Examine the records below and count how many lines contain the string "computer". Give only the number.

[Stored items from a collection]
══════

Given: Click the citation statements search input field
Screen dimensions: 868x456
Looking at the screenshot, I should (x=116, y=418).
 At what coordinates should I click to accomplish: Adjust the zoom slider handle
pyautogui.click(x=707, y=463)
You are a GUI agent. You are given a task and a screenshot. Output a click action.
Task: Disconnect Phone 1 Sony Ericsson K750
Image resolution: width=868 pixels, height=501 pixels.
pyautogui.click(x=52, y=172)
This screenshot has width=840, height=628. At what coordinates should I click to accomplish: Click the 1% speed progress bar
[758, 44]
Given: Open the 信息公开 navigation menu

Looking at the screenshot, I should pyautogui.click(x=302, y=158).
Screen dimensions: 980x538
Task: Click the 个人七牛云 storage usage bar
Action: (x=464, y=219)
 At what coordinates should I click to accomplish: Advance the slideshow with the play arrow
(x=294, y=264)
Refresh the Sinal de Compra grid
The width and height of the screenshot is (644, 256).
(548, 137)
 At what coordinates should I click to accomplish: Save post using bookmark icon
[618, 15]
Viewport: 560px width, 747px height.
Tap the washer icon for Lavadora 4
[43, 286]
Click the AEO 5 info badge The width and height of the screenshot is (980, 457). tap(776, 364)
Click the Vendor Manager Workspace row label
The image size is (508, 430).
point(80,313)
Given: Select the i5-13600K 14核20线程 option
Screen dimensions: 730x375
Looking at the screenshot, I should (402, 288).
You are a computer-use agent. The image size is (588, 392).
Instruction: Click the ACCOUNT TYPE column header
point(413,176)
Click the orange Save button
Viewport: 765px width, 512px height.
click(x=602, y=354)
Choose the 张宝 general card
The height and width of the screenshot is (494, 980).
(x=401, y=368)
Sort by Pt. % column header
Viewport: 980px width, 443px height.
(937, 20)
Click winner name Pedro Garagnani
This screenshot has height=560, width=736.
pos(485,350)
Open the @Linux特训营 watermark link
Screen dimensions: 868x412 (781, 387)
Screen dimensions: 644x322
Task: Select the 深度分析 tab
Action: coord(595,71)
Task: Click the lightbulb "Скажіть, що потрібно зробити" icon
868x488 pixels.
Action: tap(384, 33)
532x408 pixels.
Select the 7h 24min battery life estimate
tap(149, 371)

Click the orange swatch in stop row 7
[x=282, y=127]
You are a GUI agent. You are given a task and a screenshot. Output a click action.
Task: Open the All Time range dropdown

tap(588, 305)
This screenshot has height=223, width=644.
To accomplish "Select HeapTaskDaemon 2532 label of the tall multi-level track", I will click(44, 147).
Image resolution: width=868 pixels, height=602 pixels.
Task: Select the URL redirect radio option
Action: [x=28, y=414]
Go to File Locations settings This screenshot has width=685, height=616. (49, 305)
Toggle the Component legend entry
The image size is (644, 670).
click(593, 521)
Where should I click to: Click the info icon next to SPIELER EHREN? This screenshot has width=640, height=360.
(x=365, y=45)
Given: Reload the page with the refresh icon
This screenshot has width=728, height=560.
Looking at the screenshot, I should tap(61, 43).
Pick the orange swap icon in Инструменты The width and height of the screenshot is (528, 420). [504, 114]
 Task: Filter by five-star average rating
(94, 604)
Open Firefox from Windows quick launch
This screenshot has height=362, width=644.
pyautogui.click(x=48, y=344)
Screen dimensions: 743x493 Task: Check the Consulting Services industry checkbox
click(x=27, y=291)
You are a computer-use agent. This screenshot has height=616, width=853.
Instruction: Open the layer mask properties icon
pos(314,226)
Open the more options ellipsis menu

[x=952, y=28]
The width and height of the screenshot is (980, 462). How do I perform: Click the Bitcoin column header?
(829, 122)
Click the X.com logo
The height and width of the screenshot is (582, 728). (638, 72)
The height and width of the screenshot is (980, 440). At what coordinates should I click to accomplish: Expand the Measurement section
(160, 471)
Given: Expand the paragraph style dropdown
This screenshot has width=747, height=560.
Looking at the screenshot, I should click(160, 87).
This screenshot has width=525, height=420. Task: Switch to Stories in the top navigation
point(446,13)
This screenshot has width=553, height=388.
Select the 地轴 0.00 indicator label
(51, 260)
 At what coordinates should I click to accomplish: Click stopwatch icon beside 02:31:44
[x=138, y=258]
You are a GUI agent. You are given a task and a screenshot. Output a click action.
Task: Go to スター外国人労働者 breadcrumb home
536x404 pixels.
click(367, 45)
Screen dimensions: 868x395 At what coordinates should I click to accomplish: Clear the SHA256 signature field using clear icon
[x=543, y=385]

══════

> ANSWER TO THIS PROBLEM
2